Provided material Block Start
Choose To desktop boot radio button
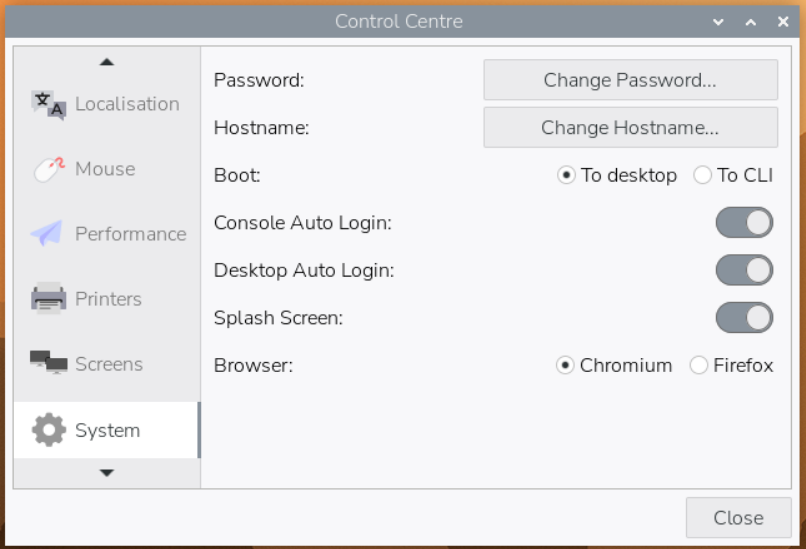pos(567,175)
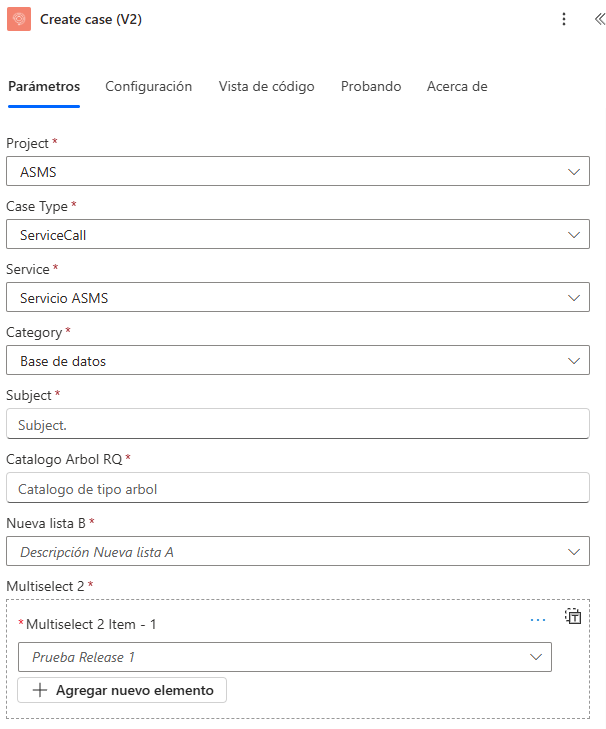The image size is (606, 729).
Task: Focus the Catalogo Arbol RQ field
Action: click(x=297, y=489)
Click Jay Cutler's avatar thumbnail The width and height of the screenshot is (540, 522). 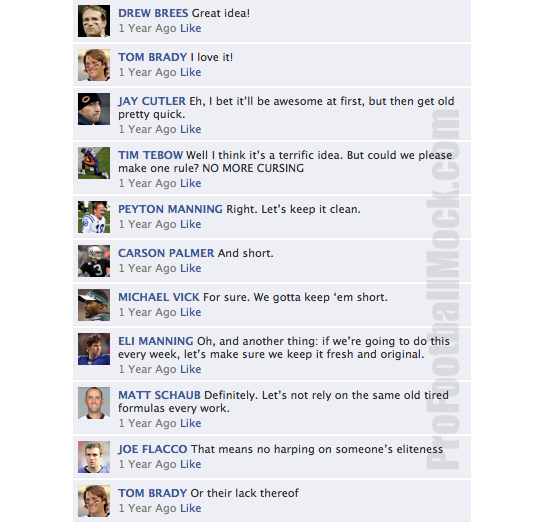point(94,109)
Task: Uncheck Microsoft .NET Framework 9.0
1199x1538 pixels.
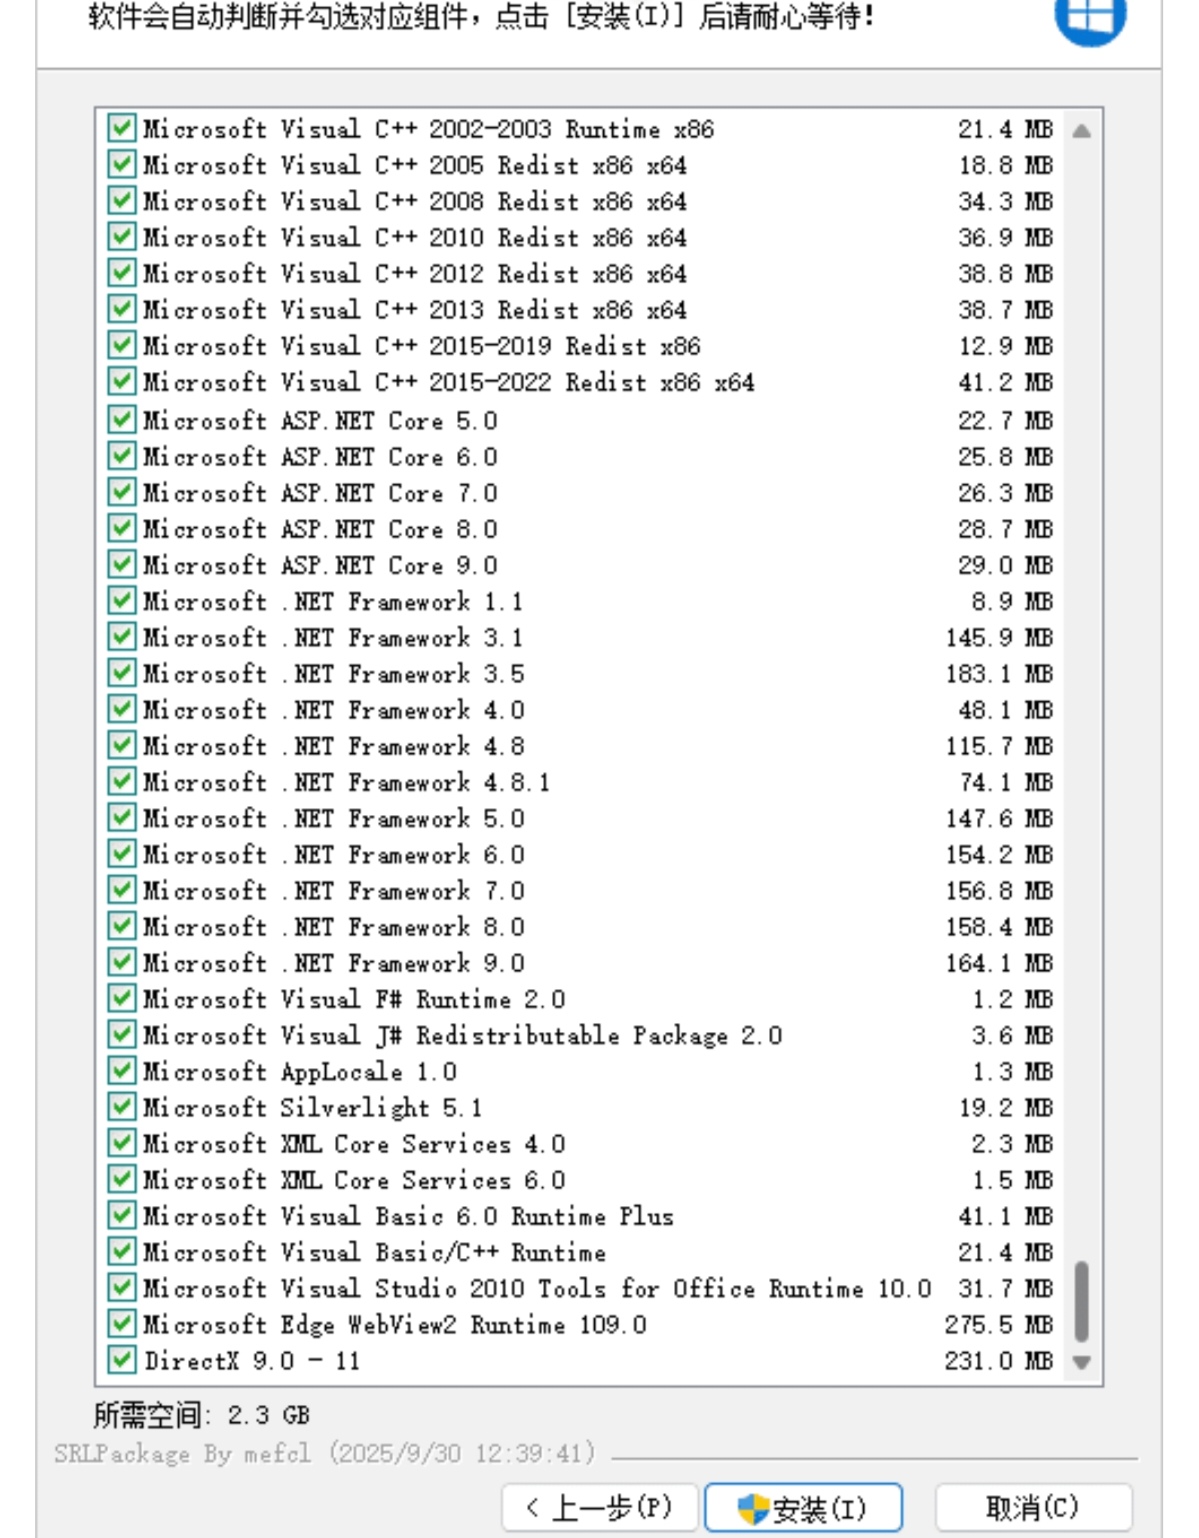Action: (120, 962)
Provided material Block End
What is being asked ::
Your copy should hold exactly the lines from the one that contains "Task: Uncheck Microsoft .NET Framework 9.0" through the final line of the data, both ends included, and no pictures.

Solution to the exercise ::
Task: Uncheck Microsoft .NET Framework 9.0
1199x1538 pixels.
Action: (120, 962)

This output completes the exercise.